Lake in Telemark, Norway

Heddalsvatnet (lit. 'Lake Heddal') is a lake in Notodden Municipality and Midt-Telemark Municipality in Telemark county, Norway. The 13.2 km2 lake is located just south of the town of Notodden. The village of Heddal and the Heddalen valley are located to the northwest of the lake.

==Geography==
The main rivers that flow into the lake are the rivers Tinnelva and Heddøla. The catchment basin covers a total area of 5372 km2. The southern part of the lake is called Bråfjorden and is separated from the northern part by the Nautsundet strait which is crossed by the county road 360 bridge. The railway line to Notodden (the Bratsberg Line) runs along the eastern shore. The villages of Heddal and Yli lie along the northwestern short of the lake and the villages of Hjuksebø and Hjuksevelta lie along the eastern shore of the lake.
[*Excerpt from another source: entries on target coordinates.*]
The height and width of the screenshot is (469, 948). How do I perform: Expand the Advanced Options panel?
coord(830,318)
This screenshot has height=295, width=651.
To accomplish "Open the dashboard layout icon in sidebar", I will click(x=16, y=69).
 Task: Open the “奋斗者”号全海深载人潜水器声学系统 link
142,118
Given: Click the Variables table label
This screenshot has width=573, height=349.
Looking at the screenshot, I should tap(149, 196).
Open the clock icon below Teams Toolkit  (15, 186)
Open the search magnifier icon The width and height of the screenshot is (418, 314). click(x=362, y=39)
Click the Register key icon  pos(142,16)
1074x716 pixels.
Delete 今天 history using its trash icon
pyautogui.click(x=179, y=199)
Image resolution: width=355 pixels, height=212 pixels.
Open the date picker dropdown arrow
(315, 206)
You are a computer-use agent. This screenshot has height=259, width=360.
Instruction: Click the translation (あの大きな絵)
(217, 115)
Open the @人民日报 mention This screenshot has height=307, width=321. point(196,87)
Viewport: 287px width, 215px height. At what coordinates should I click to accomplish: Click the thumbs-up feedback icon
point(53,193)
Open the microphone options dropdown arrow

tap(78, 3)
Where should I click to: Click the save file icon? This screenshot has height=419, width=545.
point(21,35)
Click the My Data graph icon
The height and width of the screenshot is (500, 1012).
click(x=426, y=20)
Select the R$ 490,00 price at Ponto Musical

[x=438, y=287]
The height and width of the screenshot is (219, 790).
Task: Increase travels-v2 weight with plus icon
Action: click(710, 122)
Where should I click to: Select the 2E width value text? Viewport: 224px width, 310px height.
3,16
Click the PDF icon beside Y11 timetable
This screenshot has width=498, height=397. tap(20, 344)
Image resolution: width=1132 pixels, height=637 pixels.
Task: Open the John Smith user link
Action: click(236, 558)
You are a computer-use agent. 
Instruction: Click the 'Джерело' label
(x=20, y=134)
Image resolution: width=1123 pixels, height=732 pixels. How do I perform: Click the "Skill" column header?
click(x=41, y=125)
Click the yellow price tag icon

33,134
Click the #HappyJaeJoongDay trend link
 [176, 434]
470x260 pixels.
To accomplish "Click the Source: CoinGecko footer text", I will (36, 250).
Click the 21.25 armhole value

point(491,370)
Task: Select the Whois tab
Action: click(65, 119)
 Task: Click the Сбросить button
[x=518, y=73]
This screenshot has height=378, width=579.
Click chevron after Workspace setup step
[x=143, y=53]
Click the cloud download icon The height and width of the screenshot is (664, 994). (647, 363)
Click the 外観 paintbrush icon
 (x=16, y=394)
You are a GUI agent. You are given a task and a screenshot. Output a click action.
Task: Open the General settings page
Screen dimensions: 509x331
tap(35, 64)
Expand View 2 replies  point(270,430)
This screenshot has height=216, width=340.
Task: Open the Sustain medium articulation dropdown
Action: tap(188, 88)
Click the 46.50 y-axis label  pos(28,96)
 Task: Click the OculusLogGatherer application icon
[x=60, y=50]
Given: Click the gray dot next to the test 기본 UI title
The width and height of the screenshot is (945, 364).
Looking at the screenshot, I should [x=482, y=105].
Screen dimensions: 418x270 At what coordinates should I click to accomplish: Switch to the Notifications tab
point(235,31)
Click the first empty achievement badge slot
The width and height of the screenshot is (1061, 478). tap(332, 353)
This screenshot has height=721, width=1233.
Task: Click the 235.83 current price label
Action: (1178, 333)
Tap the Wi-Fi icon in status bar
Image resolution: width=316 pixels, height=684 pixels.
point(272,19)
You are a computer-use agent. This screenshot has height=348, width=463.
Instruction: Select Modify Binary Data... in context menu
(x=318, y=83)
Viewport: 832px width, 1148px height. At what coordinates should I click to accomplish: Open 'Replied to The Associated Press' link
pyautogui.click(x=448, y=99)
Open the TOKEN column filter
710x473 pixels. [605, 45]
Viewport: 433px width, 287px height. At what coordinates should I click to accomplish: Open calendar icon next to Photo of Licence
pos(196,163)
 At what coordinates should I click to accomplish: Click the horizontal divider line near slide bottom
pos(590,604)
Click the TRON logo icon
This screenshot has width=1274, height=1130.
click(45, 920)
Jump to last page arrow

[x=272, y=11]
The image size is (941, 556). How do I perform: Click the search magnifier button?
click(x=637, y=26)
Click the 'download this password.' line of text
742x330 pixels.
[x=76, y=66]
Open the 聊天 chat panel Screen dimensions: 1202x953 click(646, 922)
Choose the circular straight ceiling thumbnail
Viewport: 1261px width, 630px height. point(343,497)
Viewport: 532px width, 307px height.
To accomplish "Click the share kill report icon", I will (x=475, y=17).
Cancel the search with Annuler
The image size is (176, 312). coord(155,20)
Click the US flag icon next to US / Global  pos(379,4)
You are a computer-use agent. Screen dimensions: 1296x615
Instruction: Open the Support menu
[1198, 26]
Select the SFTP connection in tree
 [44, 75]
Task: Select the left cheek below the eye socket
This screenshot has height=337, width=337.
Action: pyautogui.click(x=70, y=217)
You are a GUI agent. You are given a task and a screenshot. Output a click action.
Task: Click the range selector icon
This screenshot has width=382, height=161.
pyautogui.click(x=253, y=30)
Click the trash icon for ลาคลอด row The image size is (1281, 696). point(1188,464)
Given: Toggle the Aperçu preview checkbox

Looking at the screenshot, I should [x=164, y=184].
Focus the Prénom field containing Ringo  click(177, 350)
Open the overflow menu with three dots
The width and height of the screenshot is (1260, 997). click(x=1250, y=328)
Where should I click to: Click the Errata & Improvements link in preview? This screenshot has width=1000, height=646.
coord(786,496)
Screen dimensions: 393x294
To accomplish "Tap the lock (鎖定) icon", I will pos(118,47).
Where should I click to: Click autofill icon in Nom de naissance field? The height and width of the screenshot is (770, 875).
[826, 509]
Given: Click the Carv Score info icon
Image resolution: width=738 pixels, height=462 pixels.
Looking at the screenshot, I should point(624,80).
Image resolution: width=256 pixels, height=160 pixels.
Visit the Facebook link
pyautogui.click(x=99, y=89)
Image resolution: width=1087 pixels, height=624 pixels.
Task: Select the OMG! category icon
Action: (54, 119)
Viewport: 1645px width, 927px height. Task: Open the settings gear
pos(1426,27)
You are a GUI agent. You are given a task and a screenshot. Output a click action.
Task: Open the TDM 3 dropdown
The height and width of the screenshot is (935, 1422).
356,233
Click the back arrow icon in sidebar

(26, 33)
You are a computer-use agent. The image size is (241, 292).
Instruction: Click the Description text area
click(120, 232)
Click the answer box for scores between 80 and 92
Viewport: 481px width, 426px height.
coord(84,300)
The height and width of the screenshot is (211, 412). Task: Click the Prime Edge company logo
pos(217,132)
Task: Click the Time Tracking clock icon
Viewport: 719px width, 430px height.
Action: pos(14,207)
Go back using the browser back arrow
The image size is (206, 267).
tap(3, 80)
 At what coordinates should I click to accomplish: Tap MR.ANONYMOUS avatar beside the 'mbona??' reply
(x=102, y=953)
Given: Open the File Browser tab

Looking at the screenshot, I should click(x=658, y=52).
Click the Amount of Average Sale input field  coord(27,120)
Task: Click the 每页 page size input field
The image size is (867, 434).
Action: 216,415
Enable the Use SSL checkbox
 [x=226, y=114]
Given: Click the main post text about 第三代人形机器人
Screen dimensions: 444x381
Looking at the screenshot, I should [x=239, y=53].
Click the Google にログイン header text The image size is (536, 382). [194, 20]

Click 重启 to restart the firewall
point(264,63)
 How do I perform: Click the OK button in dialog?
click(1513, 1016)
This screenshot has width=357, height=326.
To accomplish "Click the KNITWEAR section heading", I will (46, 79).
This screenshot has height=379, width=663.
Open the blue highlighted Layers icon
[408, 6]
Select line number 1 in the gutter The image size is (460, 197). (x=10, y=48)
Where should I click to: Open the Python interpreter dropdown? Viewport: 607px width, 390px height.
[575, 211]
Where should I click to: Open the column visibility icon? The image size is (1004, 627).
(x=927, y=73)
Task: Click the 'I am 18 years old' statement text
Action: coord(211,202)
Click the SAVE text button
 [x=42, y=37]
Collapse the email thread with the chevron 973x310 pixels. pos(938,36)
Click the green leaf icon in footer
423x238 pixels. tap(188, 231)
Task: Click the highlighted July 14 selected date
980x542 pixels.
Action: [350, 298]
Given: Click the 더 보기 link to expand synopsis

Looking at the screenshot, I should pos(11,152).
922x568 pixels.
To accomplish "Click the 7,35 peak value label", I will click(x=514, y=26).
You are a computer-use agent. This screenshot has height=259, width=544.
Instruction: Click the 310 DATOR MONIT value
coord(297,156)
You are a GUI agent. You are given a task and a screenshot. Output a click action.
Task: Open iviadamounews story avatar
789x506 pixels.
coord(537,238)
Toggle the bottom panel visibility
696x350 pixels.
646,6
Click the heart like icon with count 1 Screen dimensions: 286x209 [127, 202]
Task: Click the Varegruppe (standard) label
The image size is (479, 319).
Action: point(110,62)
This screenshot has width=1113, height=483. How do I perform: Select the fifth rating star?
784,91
The lake is part of the Skien watershed and is connected to the ocean by the Telemark Canal. Heddalsvatnet is only 16 m above sea level and only two locks at Skien were needed to allow ships to sail on the lake. The canal opened in 1861 and made Notodden into Norway's largest fresh water port. In the late 1800s, seafaring vessels were constructed at the shores of Heddalsvatnet.

==History==
In Neolithic times, after the ice age, the ocean was about 150 m higher in this area. Heddalsvatnet was a saltwater fjord connected to the ocean. The ocean stretched inland like a fjord past Heddalsvatnet, all the way to Hjartdal. The first humans in central Telemark presumably travelled by boat deep inland along the fjords that are now gone.

Post-glacial rebound eventually separated Heddalsvatnet from the ocean and turned it into a freshwater lake. As the ocean levels decreased, the lake became separated from the ocean around 1500 BC. The water in the lake gradually became freshwater around the Bronze Age, according to archaeologist Pål Nymoen.